I honestly don't have much to critique, so this review is mostly going to be me saying what worked for me and why
I really, really, really loved the image of "marble walls held molten gold", and how you build on and contrast that idea with a much weaker picture of cracked eggs, broken yolks, and pale reflections. It's the same sort of concept, but it goes from being something fancy and ornate to something frail and fragile, and I thinks it's really clever how you transition from one into the other.
I like the overall stream of consciousness vibe I'm getting from the lack of punctuation / capitalization, and enjambment; it feels messy and disorganized, but in a way that drives home the theme of the poem.
My only real critique is that a few descriptions feel slightly boring or cliche -> for example, (to me personally at least), "fluffed up feathers" isn't adding much ~ something like "spiking feathers like a hedgehog" would be more memorable and effective, I feel (hedgehogs might not fit this poem super well, but I think you get the point).
Overall though, I really enjoyed reading this poem - it's one of my favourite chicken poems I've read so far on the site, which is saying something, since there've been a lot of great ones.
I hope this is useful, and happy #RevMo !
whatcha
Hi there fortis! Niteowl to review.

Overall, I find this an interesting poem, a stream of consciousness where the narrator goes from reflecting on chicken habits to dissecting their own life choices. It seems like perhaps the narrator is unsure if they want children or not. Are these hypothetical children something she truly wants and dreams of, or is it just instinct and the pressures of society making her think she wants kids. Or the "walking on eggshells" bit makes me think she's infertile and can't have biological children even though she wants them. Either way, it's a good analogy.
There are some parts where I think a little more punctuation/structure could be beneficial. The repetition of "seven weeks/four weeks" makes that line hard to read. Perhaps the four weeks line could be put in parentheses so it's clear how the sentence should be read. I also think a stanza break before "a portrait of myself..." might be beneficial. The last line also feels like it could stand out more as a separate stanza.

[About this task]
Reproduce the stretch of the review comments from "Overall though, I" through "a good analogy.", substituting "comparison" for "analogy". The listing has no connection to the review comments.

[Extracted data]
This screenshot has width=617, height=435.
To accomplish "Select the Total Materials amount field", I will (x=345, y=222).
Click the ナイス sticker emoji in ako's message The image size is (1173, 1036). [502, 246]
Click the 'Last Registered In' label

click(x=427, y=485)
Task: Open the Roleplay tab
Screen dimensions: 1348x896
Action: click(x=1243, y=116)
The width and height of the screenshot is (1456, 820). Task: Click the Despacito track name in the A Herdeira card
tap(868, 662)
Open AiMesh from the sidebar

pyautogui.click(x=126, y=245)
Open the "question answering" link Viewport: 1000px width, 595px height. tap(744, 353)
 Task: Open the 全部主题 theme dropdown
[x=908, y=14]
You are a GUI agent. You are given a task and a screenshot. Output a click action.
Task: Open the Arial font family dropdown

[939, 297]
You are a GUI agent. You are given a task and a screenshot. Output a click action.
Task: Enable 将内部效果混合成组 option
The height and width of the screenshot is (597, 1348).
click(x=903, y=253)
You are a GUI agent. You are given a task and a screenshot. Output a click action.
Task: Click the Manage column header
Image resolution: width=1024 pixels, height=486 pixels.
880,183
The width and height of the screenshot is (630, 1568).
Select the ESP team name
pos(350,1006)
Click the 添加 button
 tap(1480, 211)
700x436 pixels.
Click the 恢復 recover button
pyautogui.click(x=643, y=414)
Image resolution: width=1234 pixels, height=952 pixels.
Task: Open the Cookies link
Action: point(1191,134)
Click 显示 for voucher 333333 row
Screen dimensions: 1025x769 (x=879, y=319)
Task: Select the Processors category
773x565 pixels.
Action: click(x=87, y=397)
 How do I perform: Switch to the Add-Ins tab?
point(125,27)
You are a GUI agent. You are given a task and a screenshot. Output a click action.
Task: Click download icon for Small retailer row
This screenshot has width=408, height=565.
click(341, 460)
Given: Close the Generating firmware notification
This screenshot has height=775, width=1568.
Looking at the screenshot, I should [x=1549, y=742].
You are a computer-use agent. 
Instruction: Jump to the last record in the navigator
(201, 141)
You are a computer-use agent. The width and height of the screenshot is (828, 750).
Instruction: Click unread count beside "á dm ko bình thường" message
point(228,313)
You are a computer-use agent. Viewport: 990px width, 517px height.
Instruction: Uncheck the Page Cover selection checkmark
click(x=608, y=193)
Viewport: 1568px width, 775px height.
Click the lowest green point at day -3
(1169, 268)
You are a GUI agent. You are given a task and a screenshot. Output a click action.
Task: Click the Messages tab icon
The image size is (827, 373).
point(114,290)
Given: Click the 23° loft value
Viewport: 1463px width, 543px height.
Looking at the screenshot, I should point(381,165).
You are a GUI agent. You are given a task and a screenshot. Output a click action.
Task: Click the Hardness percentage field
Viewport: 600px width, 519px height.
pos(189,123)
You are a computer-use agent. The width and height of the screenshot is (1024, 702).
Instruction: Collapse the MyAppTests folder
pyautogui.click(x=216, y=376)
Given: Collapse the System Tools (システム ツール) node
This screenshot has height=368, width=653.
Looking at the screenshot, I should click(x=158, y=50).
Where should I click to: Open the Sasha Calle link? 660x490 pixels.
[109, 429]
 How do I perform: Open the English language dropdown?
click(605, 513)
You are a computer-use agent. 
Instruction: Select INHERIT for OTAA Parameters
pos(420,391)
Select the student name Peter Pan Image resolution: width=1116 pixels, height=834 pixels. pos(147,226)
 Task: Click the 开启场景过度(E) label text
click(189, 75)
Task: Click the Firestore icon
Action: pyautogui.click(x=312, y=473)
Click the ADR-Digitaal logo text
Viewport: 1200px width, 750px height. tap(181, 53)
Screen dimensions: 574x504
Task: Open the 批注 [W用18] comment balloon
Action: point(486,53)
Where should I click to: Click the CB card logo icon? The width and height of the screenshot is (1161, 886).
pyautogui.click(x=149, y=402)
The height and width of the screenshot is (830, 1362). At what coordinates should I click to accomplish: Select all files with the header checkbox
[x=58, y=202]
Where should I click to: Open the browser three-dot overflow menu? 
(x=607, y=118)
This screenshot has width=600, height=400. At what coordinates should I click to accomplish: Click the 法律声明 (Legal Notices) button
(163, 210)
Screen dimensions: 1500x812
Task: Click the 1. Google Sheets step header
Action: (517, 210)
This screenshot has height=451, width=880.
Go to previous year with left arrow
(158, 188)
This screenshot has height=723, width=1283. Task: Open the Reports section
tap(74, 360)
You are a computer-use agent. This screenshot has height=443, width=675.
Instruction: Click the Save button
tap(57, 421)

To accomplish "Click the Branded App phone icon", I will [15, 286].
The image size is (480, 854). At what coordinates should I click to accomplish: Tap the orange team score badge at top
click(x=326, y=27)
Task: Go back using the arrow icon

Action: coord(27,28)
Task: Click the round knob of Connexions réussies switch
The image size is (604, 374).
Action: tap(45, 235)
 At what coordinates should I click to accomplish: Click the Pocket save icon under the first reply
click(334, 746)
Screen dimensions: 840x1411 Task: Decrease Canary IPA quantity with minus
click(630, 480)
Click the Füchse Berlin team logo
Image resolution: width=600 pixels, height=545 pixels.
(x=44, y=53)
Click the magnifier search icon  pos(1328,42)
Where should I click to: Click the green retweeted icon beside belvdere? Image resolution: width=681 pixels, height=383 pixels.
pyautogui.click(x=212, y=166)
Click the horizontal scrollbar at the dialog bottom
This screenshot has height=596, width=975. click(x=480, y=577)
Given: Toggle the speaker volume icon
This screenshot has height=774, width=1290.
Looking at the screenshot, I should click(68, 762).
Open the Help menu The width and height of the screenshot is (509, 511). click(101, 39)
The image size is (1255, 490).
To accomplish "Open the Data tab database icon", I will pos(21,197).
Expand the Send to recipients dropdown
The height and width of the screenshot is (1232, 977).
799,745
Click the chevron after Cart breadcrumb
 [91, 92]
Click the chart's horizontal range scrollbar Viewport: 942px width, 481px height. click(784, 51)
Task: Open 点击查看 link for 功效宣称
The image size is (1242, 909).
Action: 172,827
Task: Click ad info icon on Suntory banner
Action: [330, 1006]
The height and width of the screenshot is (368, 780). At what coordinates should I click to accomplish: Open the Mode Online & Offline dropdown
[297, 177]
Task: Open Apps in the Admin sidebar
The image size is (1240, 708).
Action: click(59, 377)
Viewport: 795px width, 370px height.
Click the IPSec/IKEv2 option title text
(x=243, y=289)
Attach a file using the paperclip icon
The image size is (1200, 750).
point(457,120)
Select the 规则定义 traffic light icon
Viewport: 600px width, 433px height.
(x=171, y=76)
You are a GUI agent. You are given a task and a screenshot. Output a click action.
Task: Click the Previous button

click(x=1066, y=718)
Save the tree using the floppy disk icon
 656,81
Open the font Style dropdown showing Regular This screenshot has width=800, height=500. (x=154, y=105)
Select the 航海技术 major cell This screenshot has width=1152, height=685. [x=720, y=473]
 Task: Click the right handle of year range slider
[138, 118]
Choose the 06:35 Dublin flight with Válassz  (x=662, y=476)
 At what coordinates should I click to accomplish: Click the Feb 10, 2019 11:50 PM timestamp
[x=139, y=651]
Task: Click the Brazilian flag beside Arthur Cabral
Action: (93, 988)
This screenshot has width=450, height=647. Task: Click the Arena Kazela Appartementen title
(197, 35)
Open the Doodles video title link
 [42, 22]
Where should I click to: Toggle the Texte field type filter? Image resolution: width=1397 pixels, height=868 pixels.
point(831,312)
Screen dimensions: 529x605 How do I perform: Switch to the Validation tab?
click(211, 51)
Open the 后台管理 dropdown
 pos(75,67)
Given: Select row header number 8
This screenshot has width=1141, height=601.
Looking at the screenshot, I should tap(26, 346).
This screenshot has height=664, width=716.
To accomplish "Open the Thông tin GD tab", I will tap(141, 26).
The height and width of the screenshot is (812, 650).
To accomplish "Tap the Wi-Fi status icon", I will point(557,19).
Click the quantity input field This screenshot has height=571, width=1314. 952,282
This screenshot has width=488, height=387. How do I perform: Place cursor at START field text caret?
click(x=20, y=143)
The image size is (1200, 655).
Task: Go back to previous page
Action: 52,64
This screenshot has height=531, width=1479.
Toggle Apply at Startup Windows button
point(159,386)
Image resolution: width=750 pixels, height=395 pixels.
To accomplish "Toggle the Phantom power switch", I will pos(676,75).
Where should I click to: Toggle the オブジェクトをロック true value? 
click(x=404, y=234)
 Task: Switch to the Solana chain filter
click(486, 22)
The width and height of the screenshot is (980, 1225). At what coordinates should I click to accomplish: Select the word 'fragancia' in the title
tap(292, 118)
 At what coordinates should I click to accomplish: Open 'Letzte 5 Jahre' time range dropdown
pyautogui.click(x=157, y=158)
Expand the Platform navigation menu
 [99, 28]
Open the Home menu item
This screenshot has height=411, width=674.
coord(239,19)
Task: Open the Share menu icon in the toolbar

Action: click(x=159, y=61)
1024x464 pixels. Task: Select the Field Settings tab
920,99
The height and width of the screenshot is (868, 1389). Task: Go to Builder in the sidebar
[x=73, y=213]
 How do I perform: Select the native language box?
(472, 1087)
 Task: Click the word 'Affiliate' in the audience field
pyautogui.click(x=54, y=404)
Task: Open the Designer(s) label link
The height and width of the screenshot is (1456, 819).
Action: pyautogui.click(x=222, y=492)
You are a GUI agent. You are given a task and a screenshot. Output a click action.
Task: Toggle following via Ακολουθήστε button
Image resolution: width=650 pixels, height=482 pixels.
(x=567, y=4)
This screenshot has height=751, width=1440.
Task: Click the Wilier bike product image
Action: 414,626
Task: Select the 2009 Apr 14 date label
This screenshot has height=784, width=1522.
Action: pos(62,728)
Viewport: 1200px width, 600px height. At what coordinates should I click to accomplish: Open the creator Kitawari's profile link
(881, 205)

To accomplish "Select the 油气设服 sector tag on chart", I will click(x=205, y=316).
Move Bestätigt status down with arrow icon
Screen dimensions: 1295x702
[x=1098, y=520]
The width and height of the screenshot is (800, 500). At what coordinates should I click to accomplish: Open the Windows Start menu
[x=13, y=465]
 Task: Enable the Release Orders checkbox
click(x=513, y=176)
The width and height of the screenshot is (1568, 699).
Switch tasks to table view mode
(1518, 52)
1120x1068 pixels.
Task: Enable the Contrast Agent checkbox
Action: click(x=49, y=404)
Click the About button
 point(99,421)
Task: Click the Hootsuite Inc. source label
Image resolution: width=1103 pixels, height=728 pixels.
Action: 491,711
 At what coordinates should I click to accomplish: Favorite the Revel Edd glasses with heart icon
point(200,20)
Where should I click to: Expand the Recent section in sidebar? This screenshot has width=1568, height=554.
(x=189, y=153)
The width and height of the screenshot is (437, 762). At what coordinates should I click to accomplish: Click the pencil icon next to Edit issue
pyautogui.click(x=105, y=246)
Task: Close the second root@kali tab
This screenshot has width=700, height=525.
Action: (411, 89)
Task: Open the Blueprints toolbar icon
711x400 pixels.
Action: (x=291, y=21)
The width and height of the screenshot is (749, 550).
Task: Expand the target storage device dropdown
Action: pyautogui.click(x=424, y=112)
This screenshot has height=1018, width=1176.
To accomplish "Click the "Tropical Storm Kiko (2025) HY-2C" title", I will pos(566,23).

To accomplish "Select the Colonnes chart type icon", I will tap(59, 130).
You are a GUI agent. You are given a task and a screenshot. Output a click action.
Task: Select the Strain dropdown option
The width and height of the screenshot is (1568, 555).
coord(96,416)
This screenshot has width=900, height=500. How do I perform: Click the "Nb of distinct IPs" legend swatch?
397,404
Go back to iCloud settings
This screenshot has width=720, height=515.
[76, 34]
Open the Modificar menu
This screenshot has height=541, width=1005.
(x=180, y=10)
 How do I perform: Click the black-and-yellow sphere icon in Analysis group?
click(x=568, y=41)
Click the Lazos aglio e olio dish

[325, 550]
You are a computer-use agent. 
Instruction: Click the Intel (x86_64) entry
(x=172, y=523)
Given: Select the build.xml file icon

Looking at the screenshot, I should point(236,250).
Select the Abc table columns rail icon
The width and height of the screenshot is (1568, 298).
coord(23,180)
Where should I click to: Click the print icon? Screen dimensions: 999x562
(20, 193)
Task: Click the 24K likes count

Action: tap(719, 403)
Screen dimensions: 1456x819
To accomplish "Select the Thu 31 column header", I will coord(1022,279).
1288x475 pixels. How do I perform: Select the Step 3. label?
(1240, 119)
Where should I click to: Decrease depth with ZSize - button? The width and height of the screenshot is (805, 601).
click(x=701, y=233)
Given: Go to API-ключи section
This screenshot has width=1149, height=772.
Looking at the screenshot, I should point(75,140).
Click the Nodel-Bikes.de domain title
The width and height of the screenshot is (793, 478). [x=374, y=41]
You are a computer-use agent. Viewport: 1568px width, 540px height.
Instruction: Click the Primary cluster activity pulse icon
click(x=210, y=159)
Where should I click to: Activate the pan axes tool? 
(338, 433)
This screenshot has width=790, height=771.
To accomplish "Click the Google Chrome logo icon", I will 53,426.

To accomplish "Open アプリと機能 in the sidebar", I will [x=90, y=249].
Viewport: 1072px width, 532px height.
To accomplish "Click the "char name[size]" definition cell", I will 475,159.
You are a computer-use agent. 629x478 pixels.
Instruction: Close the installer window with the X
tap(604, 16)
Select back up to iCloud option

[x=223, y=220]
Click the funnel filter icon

[Result of this exercise]
Overall though, I really enjoyed reading this poem - it's one of my favourite chicken poems I've read so far on the site, which is saying something, since there've been a lot of great ones.
I hope this is useful, and happy #RevMo !
whatcha
Hi there fortis! Niteowl to review.

Overall, I find this an interesting poem, a stream of consciousness where the narrator goes from reflecting on chicken habits to dissecting their own life choices. It seems like perhaps the narrator is unsure if they want children or not. Are these hypothetical children something she truly wants and dreams of, or is it just instinct and the pressures of society making her think she wants kids. Or the "walking on eggshells" bit makes me think she's infertile and can't have biological children even though she wants them. Either way, it's a good comparison.